_WRITTEN PROBLEM 1_
According to the Federal line thread, which ship does Les Gibson finally think he visited?
_WRITTEN PROBLEM 2_
Reproduce the Federal line thread between "The stbd engine" and "simple and reliable.", inclusive.
_WRITTEN PROBLEM 3_
Decide whether each statement agrees with the Federal line thread, answering yes or no and quoting the deciding words: (a) The Rangi's were twin screw. (b) Some of the vessels fitted with this engine layout were passenger ships. (c) On Northumberland, the port engine was stopped and run astern when manoeuvring.

_PROVIDED PASSAGE_
# Federal line



## Les Gibson (Apr 24, 2004)

In the early 60s I was sailing on ore carriers into Newport and Cardiff. I visited a Federal line passenger ship in Newport which had 2 main engines but was only single screw. The engineers told me that when they were manoeuvring they ran one engine ahead and one astern, engaging the one to suit the movement through an electro-magnetic clutch. Can anyone tell me which ship this was, and was this a common system on other ships/companies?


----------



## Mike S (Dec 27, 2005)

She could be one of a number of vessels under the Federal/NZS flag. I served on Northumberland and she had two 8 cyl Sulzers which ran at quite high RPM (Around 280 rpm I think) and they were linked to a single shaft through magnetic couplings.
The stbd engine was stopped and run astern when manoeuvring which meant that there was a reduced amount of power astern but quick response. I seem to recall that there were about 8 ships in the fleets with this system. The idea was to get the efficiency of the single screw and the power of two engines. These ships had to run long distances at fairly high service speeds and it was an attempt to get the best of both worlds. It proved to be troublesome and by the end of the fifties the larger Sulzers then available allowed them to go back to a single large slow running engine and a single screw. Much more simple and reliable.
We are talking close on 50 to 60 years ago now and marine diesels today are a quantum leap from those days. By the way all of these ships were cargo only......the Rangi's were all based out of London and were twin screw.
Hope this helps.


----------



## BeerSailor (Oct 18, 2006)

Les,
Cornwall, Surrey, Middlesex, Essex, Northumberland & Otaki were the vessels fitted with this engine layout, none of them were passenger ships. You will find several discussions on this in postings under the various ships above.
regards
Brian


----------



## Les Gibson (Apr 24, 2004)

Beersailor, and Mike S,
Many thank's. Jogged the old memory a bit, I think it was the Middlesex.
Regards, Les


----------

_Rows of pointing data_
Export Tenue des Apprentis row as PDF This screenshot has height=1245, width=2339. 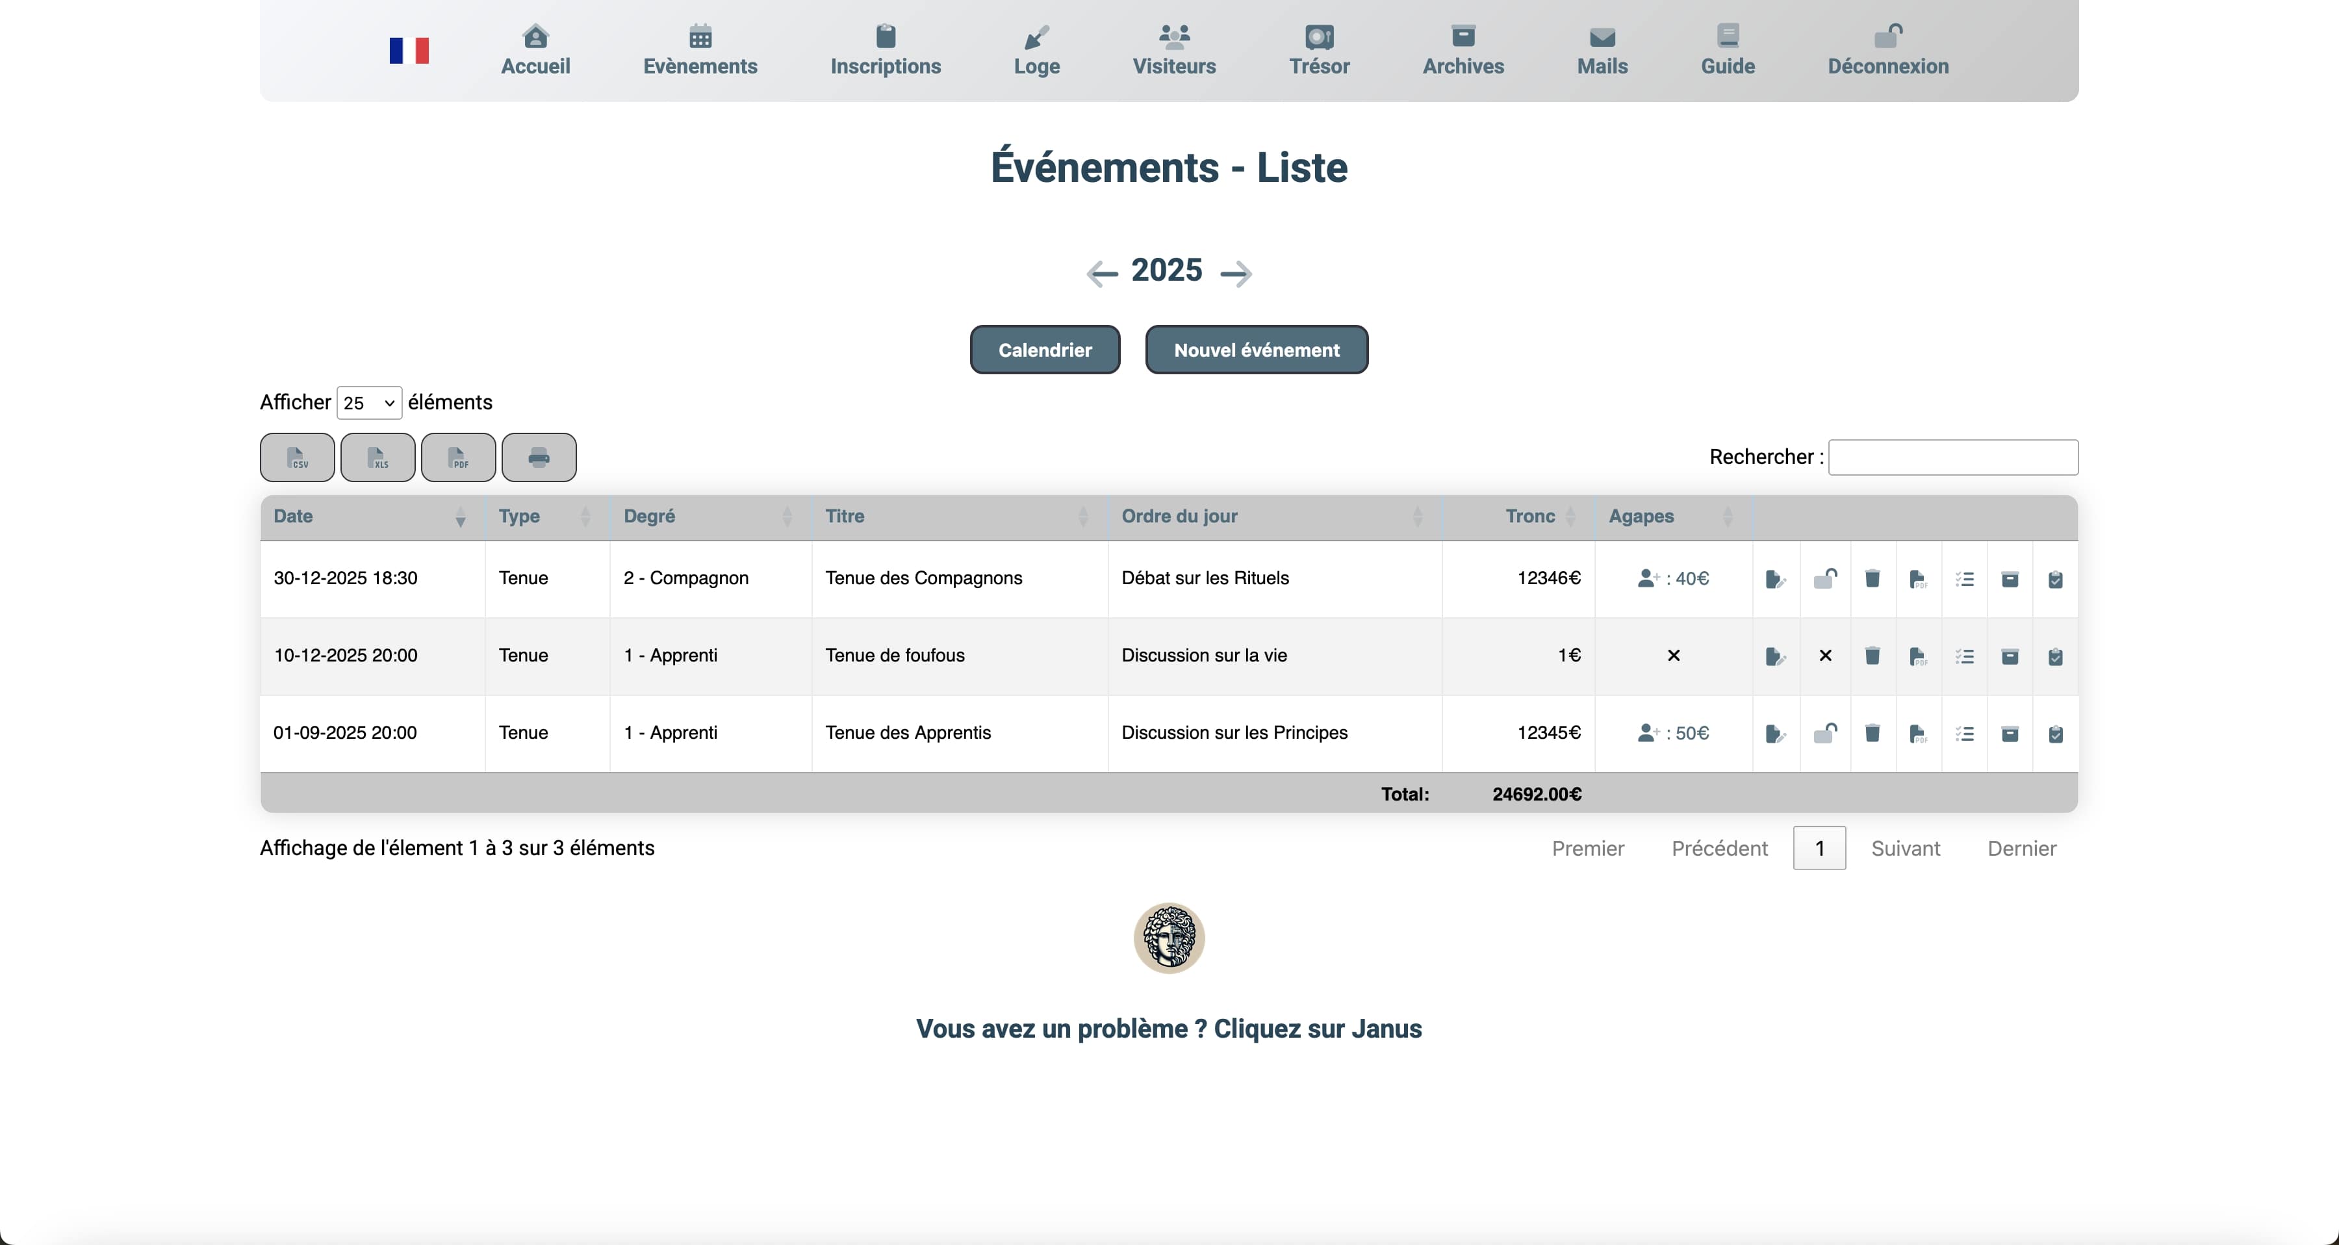coord(1918,734)
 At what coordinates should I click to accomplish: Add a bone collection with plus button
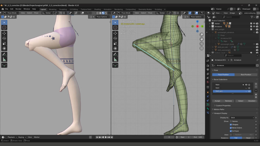point(256,84)
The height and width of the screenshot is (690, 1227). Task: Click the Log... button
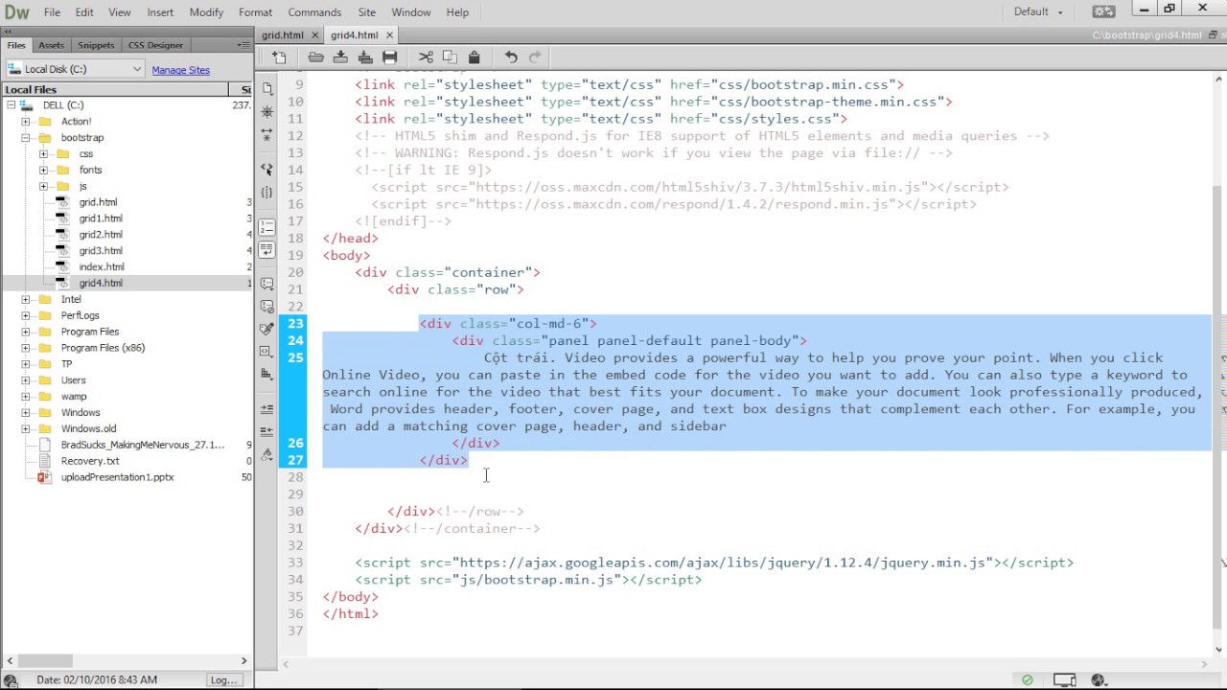pyautogui.click(x=223, y=679)
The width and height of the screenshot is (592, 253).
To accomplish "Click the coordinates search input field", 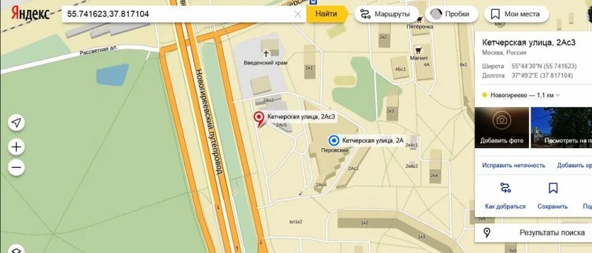I will [178, 14].
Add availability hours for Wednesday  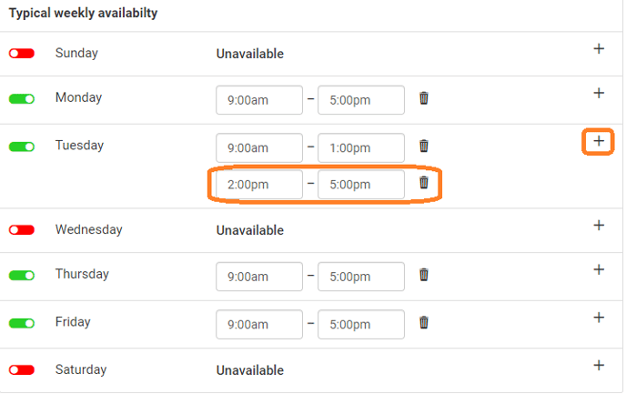pos(599,226)

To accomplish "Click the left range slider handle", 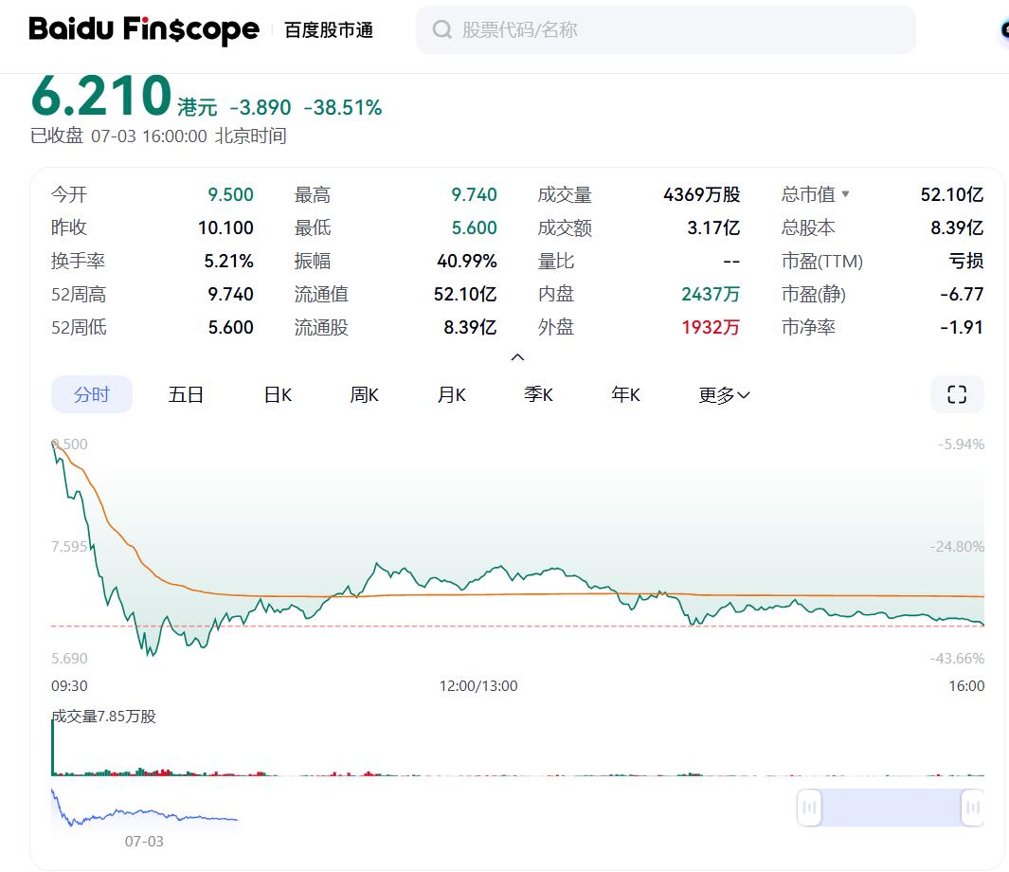I will tap(809, 807).
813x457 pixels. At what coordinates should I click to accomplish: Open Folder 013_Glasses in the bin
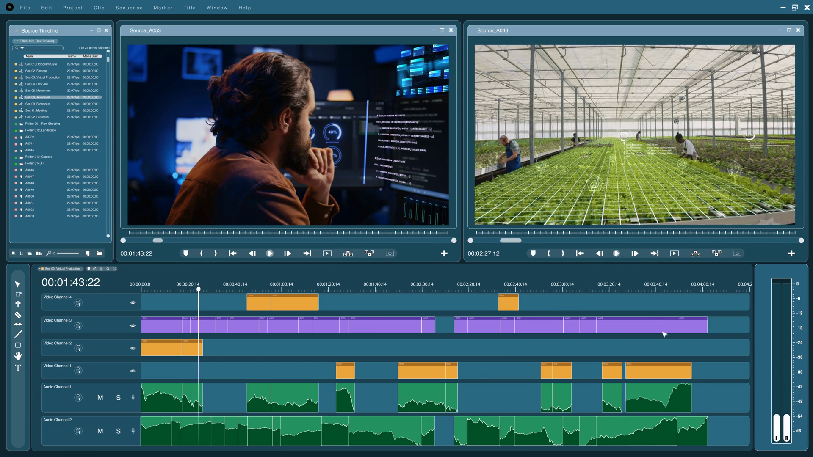click(39, 157)
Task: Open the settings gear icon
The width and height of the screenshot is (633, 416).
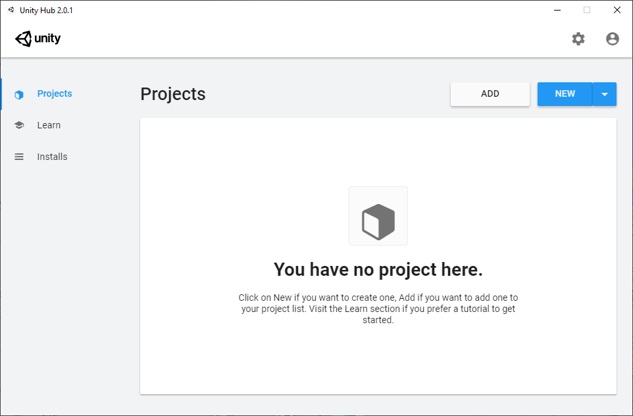Action: pyautogui.click(x=578, y=39)
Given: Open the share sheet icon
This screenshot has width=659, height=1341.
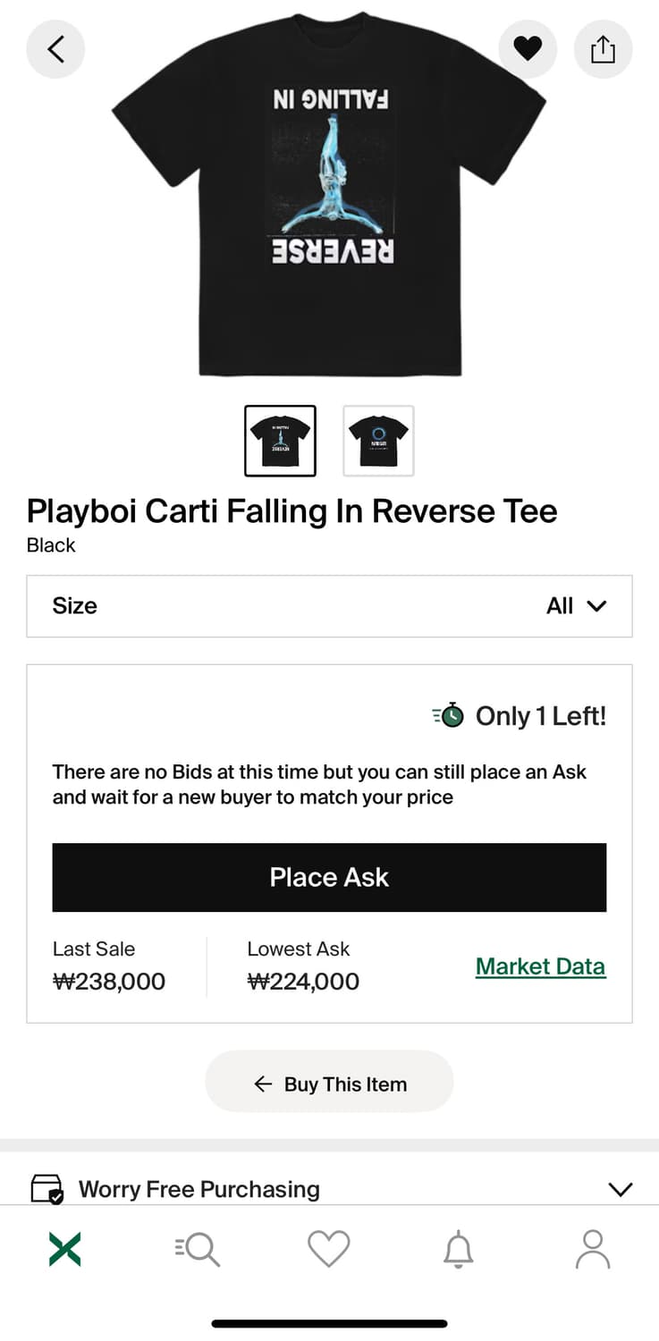Looking at the screenshot, I should [603, 48].
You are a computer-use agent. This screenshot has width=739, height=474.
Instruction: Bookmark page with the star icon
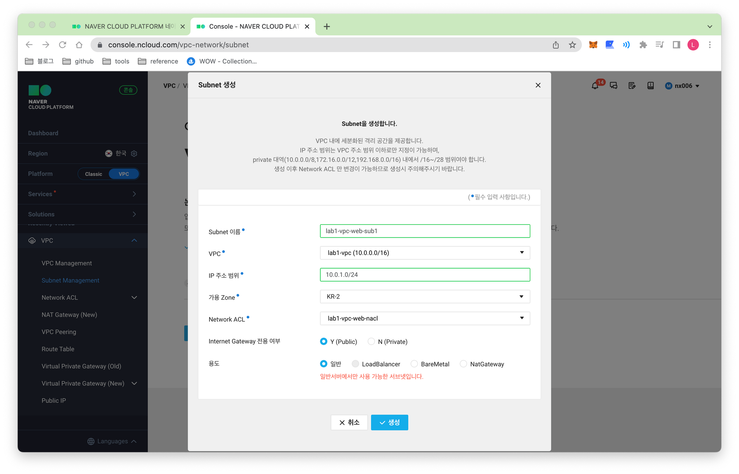(572, 45)
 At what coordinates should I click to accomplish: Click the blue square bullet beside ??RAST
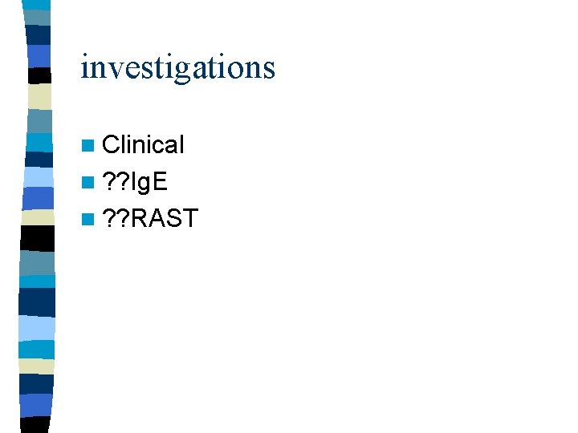click(x=88, y=219)
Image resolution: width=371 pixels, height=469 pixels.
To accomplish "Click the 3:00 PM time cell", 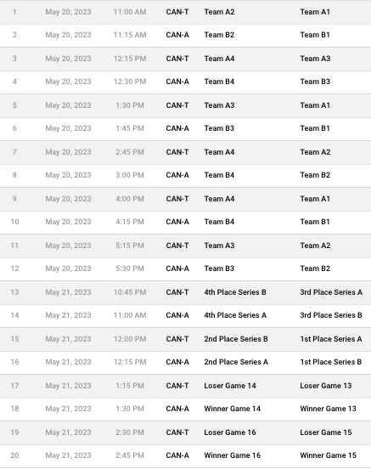I will 130,175.
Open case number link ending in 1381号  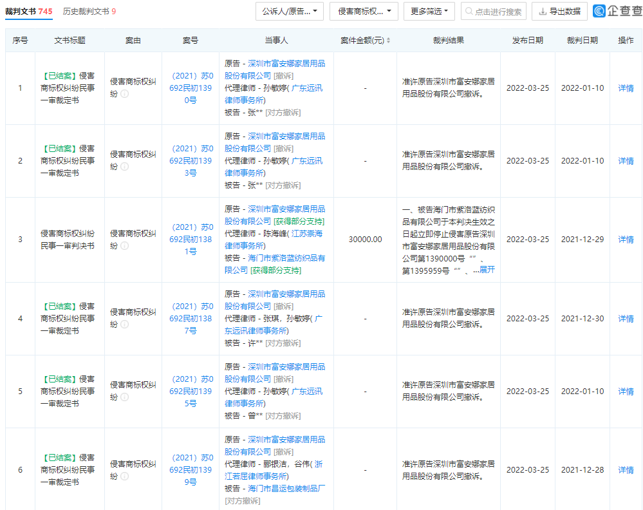coord(191,240)
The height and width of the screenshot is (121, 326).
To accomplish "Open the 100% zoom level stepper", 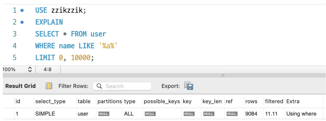I will pos(30,69).
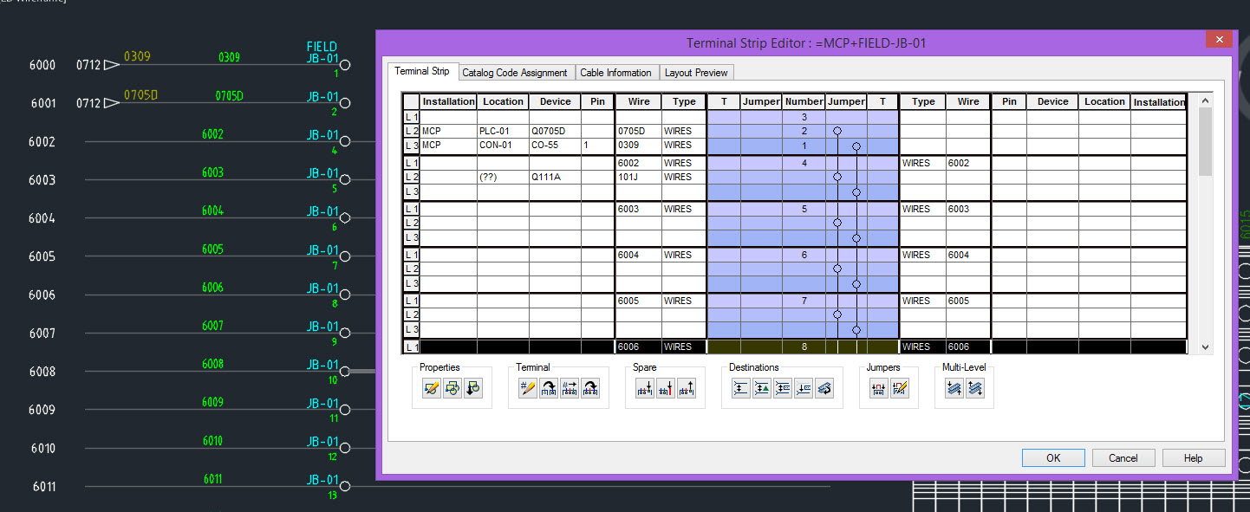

_COMPLETE OUTPUT 1_
The Middlesex.

_COMPLETE OUTPUT 2_
The stbd engine was stopped and run astern when manoeuvring which meant that there was a reduced amount of power astern but quick response. I seem to recall that there were about 8 ships in the fleets with this system. The idea was to get the efficiency of the single screw and the power of two engines. These ships had to run long distances at fairly high service speeds and it was an attempt to get the best of both worlds. It proved to be troublesome and by the end of the fifties the larger Sulzers then available allowed them to go back to a single large slow running engine and a single screw. Much more simple and reliable.

_COMPLETE OUTPUT 3_
(a) Yes: "the Rangi's were all based out of London and were twin screw."
(b) No: "none of them were passenger ships."
(c) No: "The stbd engine was stopped and run astern when manoeuvring."